Tema “Kepler’s Garden” mengajak penyelenggara ditiap negara untuk menunjukan keindahan dan keistimewaan dari tiap lokasi dari Ars Electronica Garden 2020 yang tersebar di 120 lokasi di dunia. Motionbeast menginterpretasikan ide ini dengan menggunakan teknologi drone.
Motionbeast mengeksplorasi mengenai keindahan perkebunan teh di Indonesia hingga cerita dari para petani mengenai kehidupan mereka dan fungsi teh sebagai penyambung silaturahmi melalui virtual tour. “Tea Plantation” mengajak masyarakat dunia untuk mengenal Indonesia sebagai salah satu pemasok daun teh terbesar di dunia sejak abad ke-17.

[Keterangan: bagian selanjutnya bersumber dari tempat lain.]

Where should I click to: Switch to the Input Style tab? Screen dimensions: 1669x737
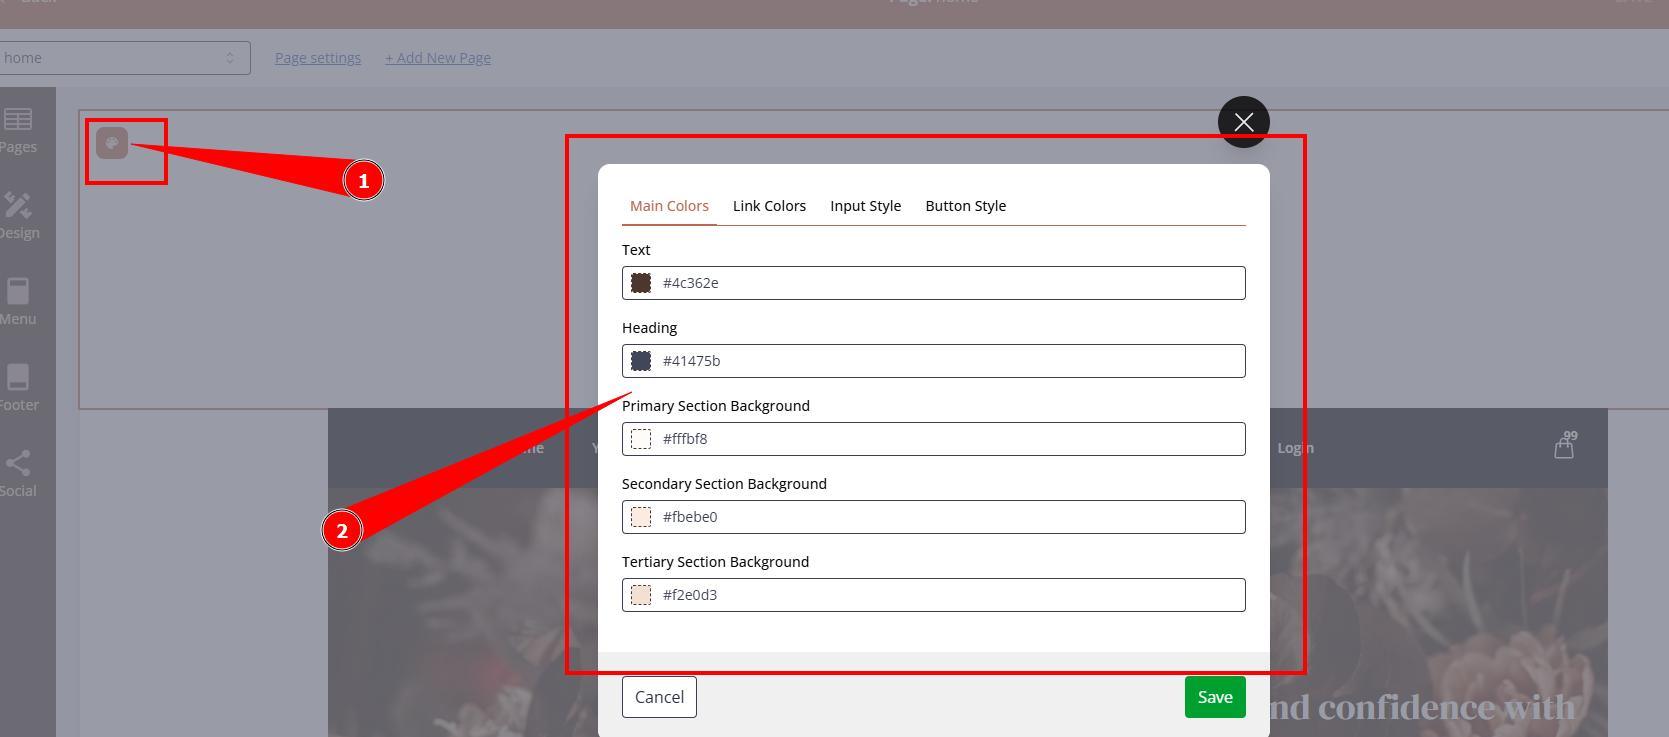pyautogui.click(x=865, y=206)
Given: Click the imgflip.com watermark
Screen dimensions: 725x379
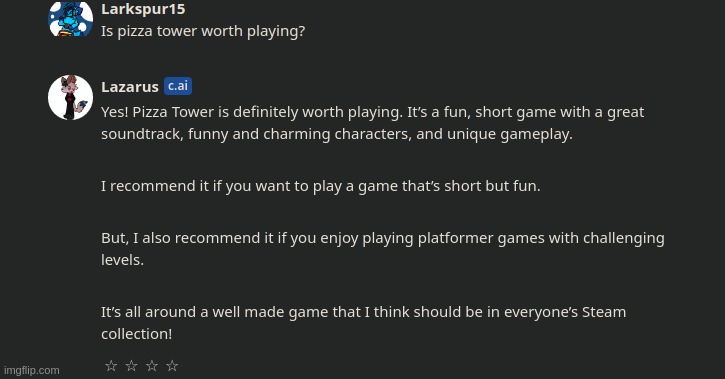Looking at the screenshot, I should (32, 370).
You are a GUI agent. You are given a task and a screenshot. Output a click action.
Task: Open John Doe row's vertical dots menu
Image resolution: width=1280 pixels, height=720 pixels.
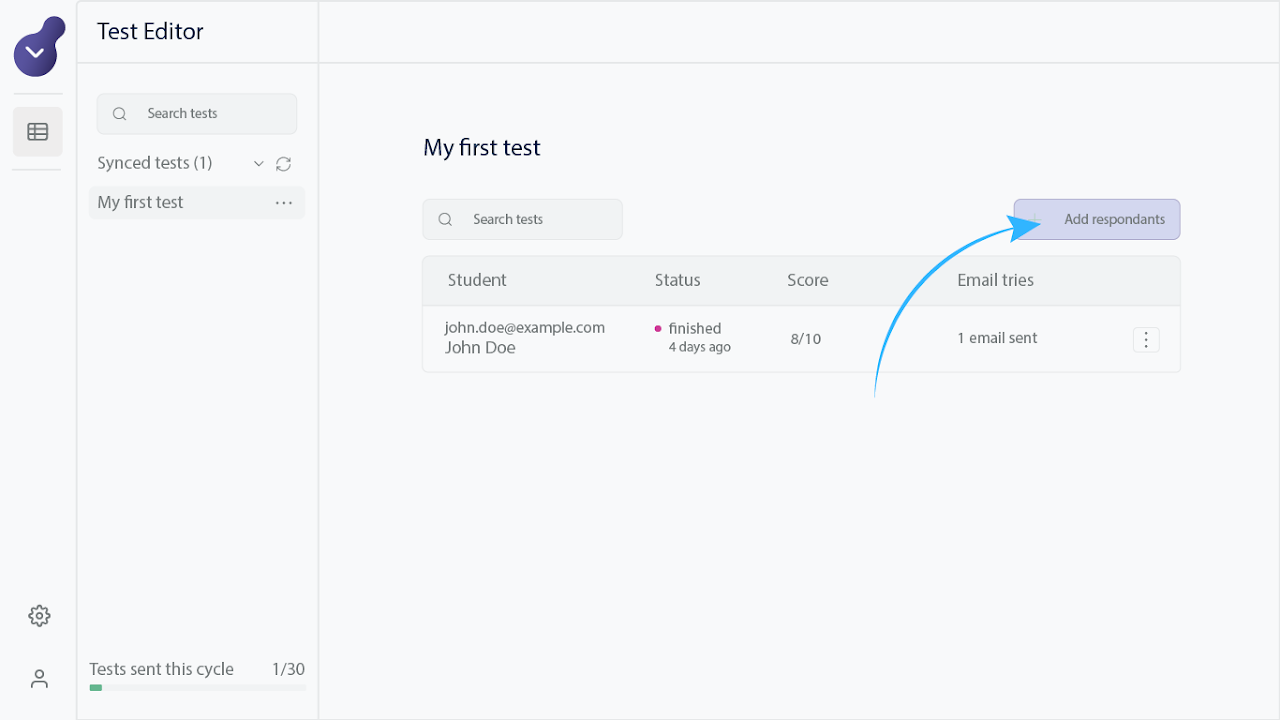pos(1146,340)
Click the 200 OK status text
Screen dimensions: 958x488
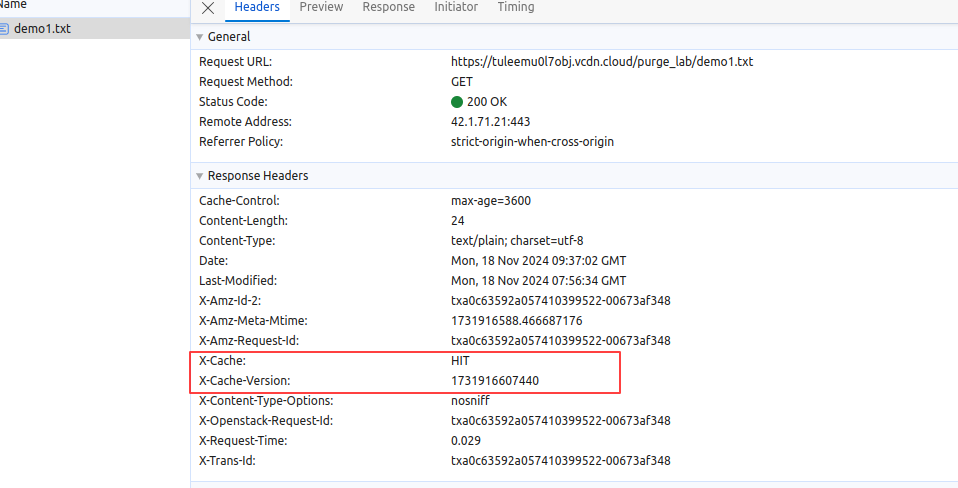point(487,102)
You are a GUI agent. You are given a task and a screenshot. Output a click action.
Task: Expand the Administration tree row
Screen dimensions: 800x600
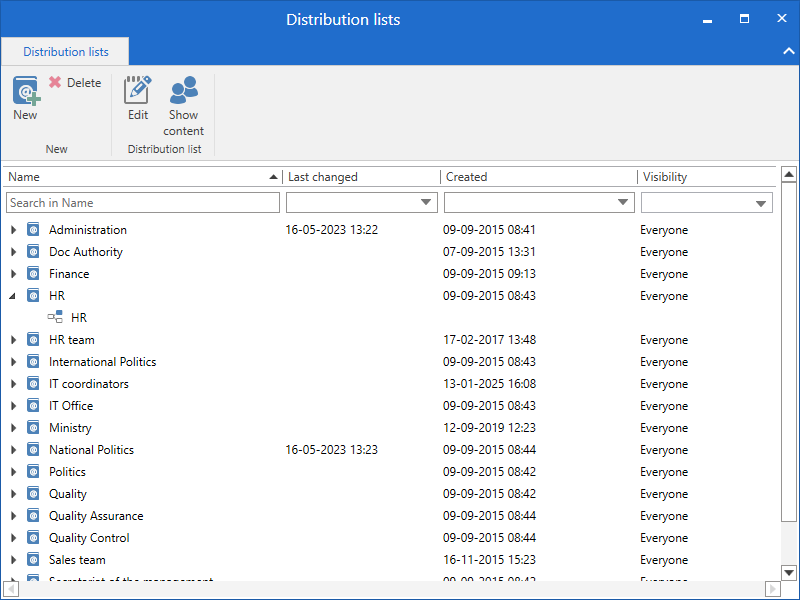click(13, 230)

Prison Art Programs (PAPs) yang dimotori oleh Angki Purbandono, mengingatkan kita untuk menghormati keberagaman manusia yang direfleksikan melalui rangkaian berbagai daun dalam karya bertajuk “Atas Nama Daun”. Ide ini ditemukan saat dia berada di penjara dikarenakan daun ganja. Seni-lah yang menyelamatkan hari-hari seorang Angki dan dia menularkannya kepada teman-temannya sehingga terbentuklah pergerakan seni karya kolaboratif yang menggunakan basis artistik “kenangan penjara”. Platform ini memberi orang ruang, hak, dan kebebasan tertentu tidak hanya selama mereka di penjara, tetapi juga setelah dibebaskan.

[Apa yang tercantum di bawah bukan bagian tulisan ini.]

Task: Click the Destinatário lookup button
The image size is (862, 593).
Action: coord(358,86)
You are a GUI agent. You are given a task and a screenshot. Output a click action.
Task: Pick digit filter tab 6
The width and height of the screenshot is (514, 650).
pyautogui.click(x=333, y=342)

Selain itu, ada dua orang seniman yang merasa resah dengan tantangan di perkotaan. Naufal Abshar, seniman lukis asal Jakarta, merasa resah atas tumbuhnya hutan beton di kotanya. Naufal dengan gaya satirnya, bereksplorasi dan bereksperimen bagaimana seharusnya kota yang hijau dan ideal. Kali pertama terlibat dalam festival berskala internasional seperti ini, Naufal membebaskan imajinasinya in dengan taman ciptaannya yang tersebar di berbagai tempat di Jakarta. Ia bahkan berkreasi dengan tablet-tablet yang difungsikan menjadi tanaman pada karyanya “I bet U love my garden”.

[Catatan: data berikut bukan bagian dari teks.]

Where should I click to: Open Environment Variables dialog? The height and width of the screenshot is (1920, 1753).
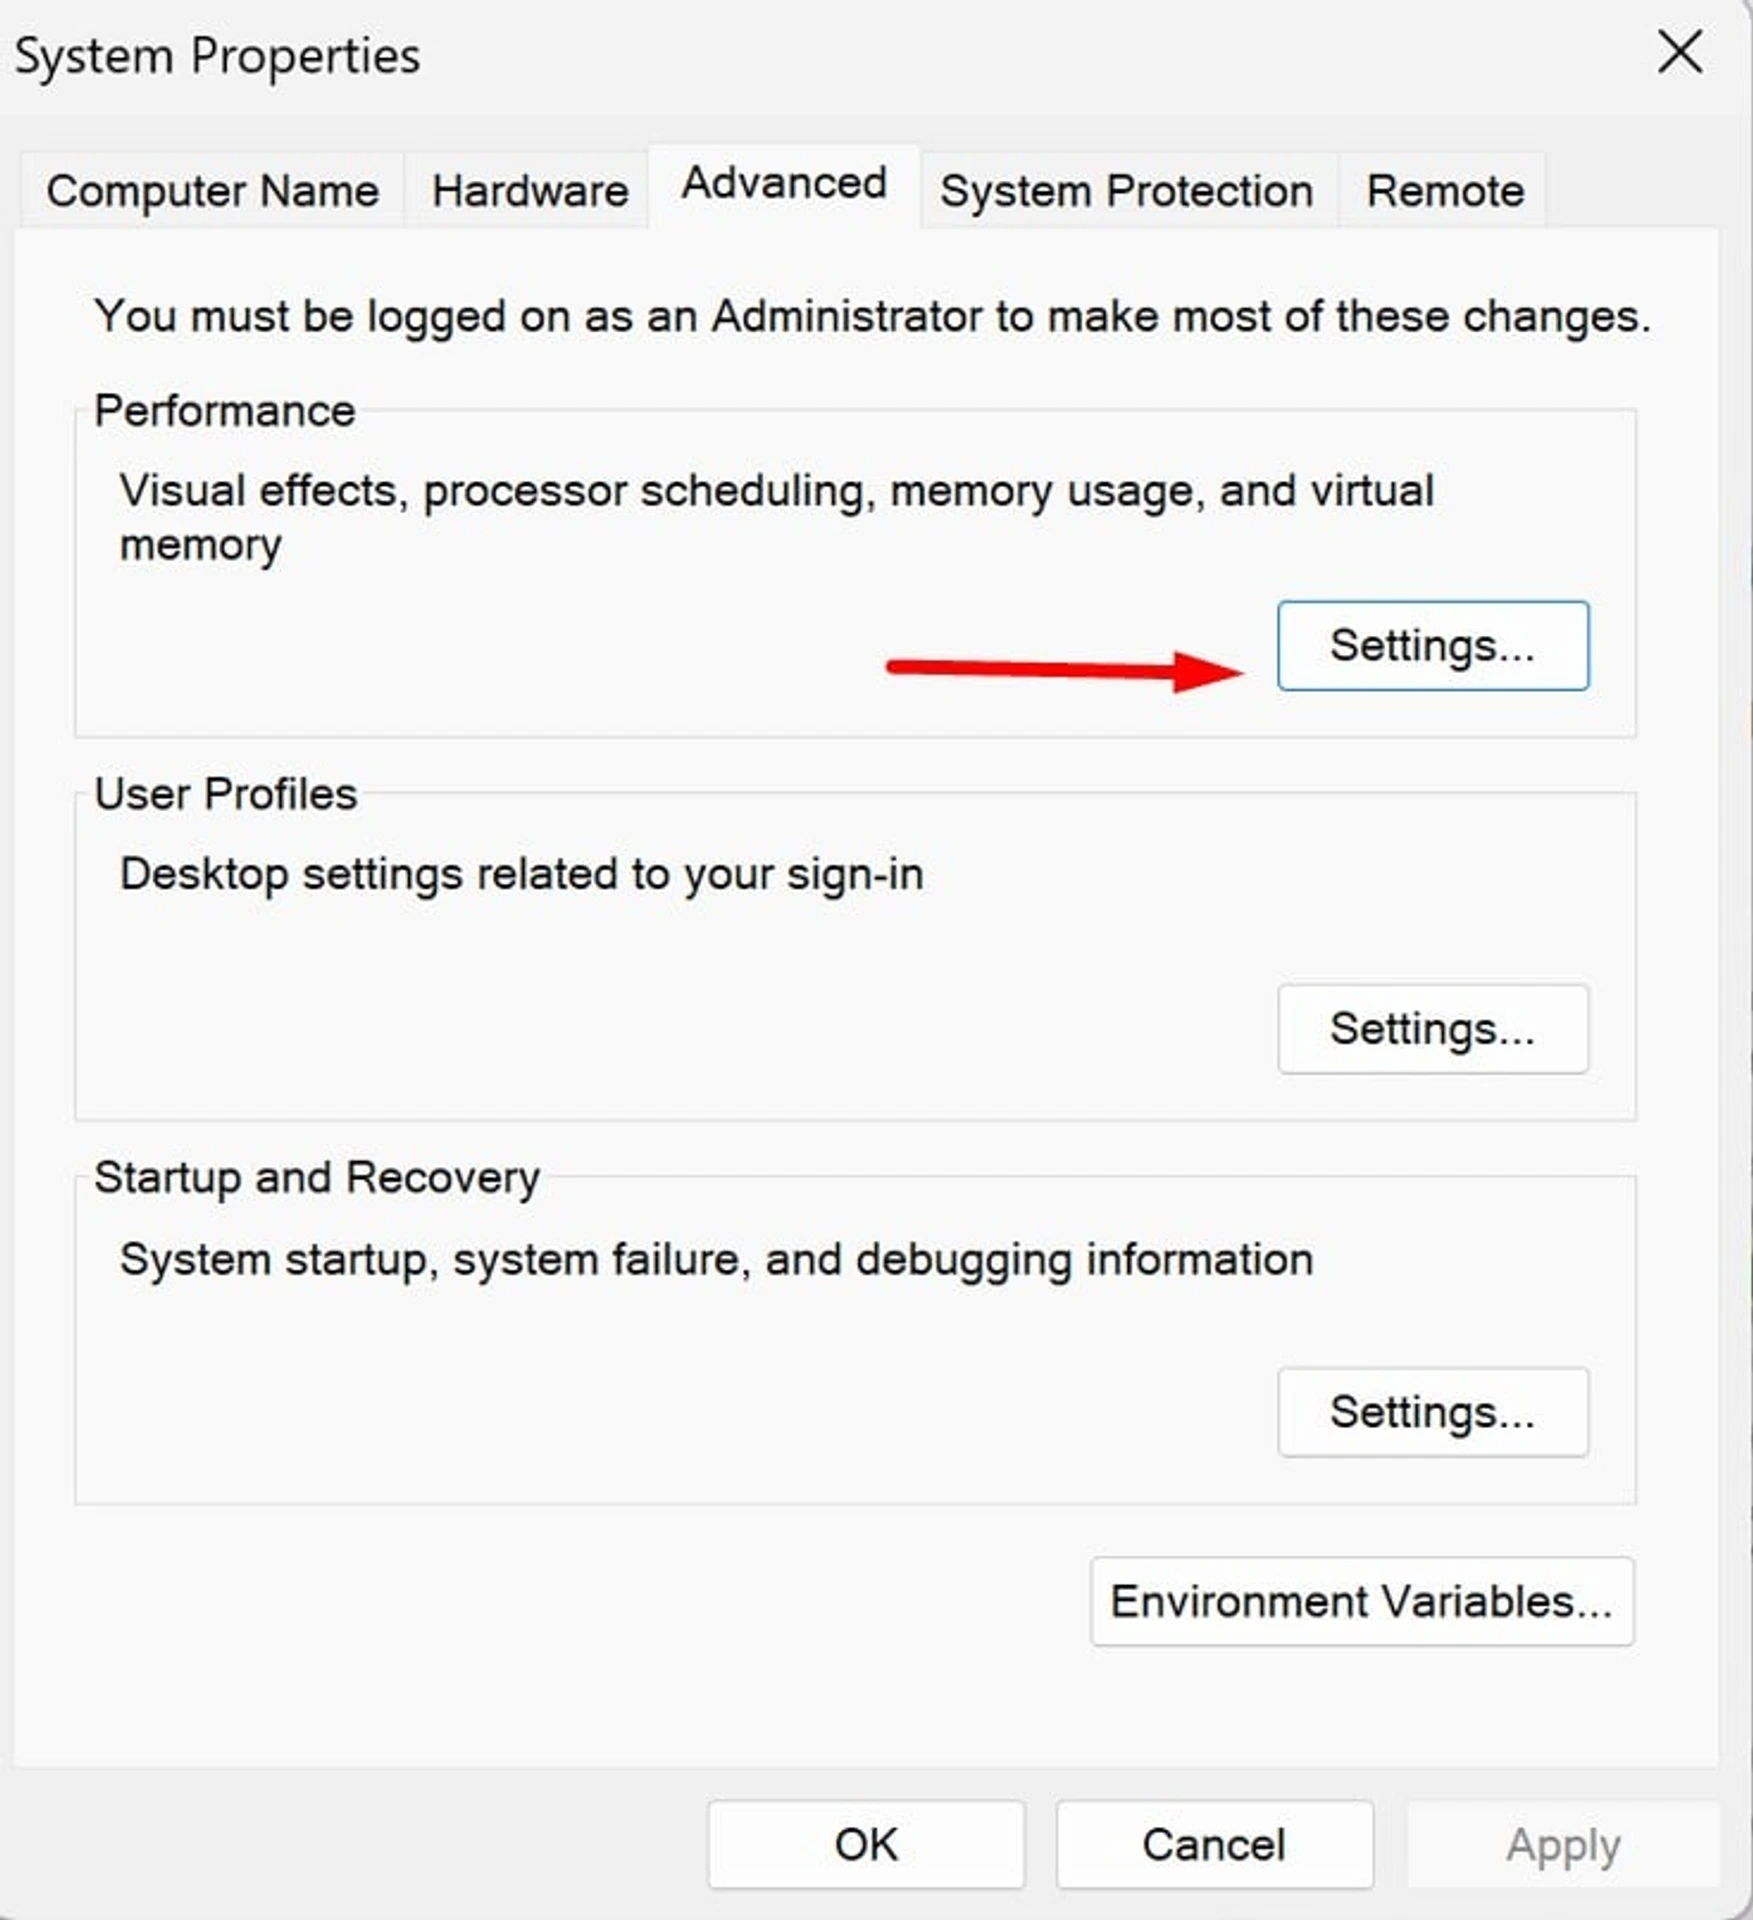(1361, 1601)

Baca juga : Tren AI dan IoT Perusahaan Mau Tak Mau Harus Bertransformasi
Rubi Roesli, sebagai seorang arsitek Rubi mengeksplorasi ruang dan komposisi melalui karya “String Composition Serie 6” yang merupakan intervensi seorang arsitek pada suatu ruang. Rubi bermain dengan garis untuk merepresentasikan material fisik, bukan merepresentasikan bangunan, yang berinteraksi langsung dengan ruang nyata. Instalasi ini merupakan respon terhadap ruang terbuka yang ada di Jakarta. “Saya ingin dengan adanya instalasi ini, kita semua belajar dan berpikir tentang ruang dimana kita berada dan bagaimana merespon keberadaannya”, tandasnya.
Notanlab, mengangkat fenomena media sosial dan generasi Z (after Millennial behaviour) melalui aplikasi berbasis situs “c o l o ( u r )”. Aplikasi ini akan menganalisa karakter kita lewat berbagai jenis tumbuhan yang ada di Indonesia, yang nantinya dipilih untuk diwarnai oleh pengguna. Dengan bantuan teknologi, pengguna akan mendapatkan hasil bahwa emosi dan keberuntungan dapat mempengaruhi hasil.